Derivative financial instruments, principally interest rate and currency swaps, are used to hedge the Group's foreign exchange and interest rate risk exposures.
Derivative financial instruments are recognised initially at fair value and thereafter are subsequently remeasured at their fair value. Fair value is the amount for which an asset could be exchanged, or a liability settled, between knowledgeable willing parties in an arm's length transaction. The fair value of these instruments is the estimated amount that the Group would receive or pay to terminate the swap at the reporting date, taking into account current interest and currency exchange rates and the current creditworthiness of the swap counterparties.
The Group designates all of its derivatives in one or more of the following types of relationships:
At inception of the transaction, the Group documents the relationship between the hedging instruments and hedged items, including the risk management objectives and strategy in undertaking the hedge transactions. The Group also documents its assessment, both at inception and on an ongoing basis, as to whether the derivatives that are used in hedging transactions are highly effective in offsetting changes in fair values or cash flows of hedged items.
Any gain or loss resulting from the re-measurement of the hedging instrument to fair value is reported in the Income Statement, together with any changes in the fair value of the hedged asset or liability that are attributable to the hedged risk. The gains or losses of a hedging instrument that are in hedge relationships with borrowings are included within Finance Income or Finance Expense in the Income Statement. In the case of the related hedged borrowings, any gain or loss on the hedged item which is attributable to the hedged risk is adjusted against the carrying amount of the hedged item and is also included within Finance Income or Finance Expense in the Income Statement.
If the hedge no longer meets the criteria for hedge accounting, the adjustment to the carrying amount of the hedged item is amortised on an effective interest basis to the Income Statement with the objective of achieving full amortisation by maturity of the hedged item.
The Group grants equity settled share based payments to employees through the Performance Share Plan and the Deferred Bonus Plan.

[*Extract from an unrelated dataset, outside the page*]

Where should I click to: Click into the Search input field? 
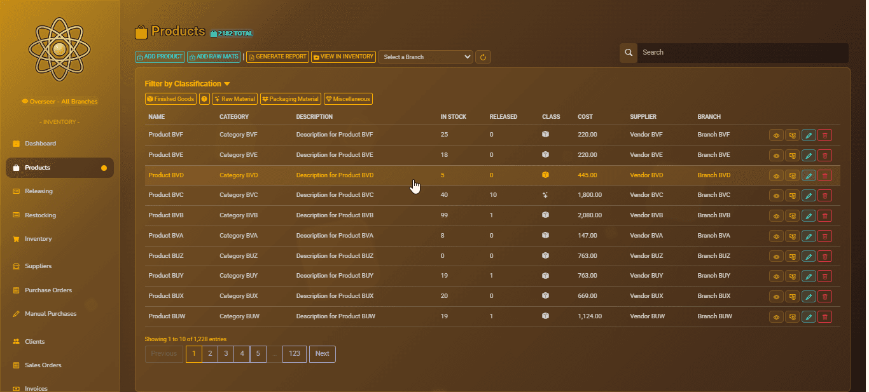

The fair value of these equity settled transactions is determined at grant date and is recognised as an employee expense in the Income Statement, with the corresponding increase in equity, on a straight line basis over the vesting period. The fair value at the grant date is determined using a combination of the Monte Carlo simulation technique and a Black Scholes model, excluding the impact of any nonmarket conditions. Non-market vesting conditions are included in the assumptions about the number of options that are expected to vest. At each reporting date, the Group revises its estimates of the number of options that are likely to vest as a result of non-market conditions. Any adjustment from this revision is recognised in the Income Statement with a corresponding adjustment to equity.
Where the share based payments give rise to the issue of new share capital, the proceeds received by the Company are credited to share capital (nominal value) and share premium (where applicable) when the share entitlements are exercised. Where the share-based payments give rise to the re-issue of shares from treasury shares, the proceeds of issue are credited to share premium.
The Group does not operate any cash-settled share-based payment schemes or share-based payment transactions with cash alternatives as defined in IFRS 2.
Where the Company purchases its own equity share capital, the consideration paid is deducted from total shareholders' equity and classified as treasury shares until such shares are cancelled or reissued. Where such shares are subsequently sold or reissued, any consideration received is included in share premium account. No gains or losses are recognised on the purchase, sale, cancellation or issue of treasury shares.
Non-controlling interests represent the portion of the equity of a subsidiary not attributable either directly or indirectly to the parent company and are presented separately in the Income Statement and within equity in the Statement of Financial Position, distinguished from shareholders' equity attributable to owner of the parent company.
In the process of applying the Group's accounting policies, as set out on pages 91 to 99, management are required to make estimates that could materially affect the Group's reported results or net asset position.
Notwithstanding that the areas below represent estimation uncertainty at the end of the reporting period, the directors are satisfied that none of these areas have a significant risk of resulting in a material adjustment to the carrying amounts of assets and liabilities within the next financial year.
The areas where key estimates were made by management and are material to the Group's reported results or net asset position, are as following:
The Group is required to review assets for objective evidence of impairment.
It does this on the basis of a review of the budget and rolling 5 year forecasts (4 year strategic plan, as approved by the Board, plus year 5 forecasted by management), which by their nature are based on a series of assumptions and estimates.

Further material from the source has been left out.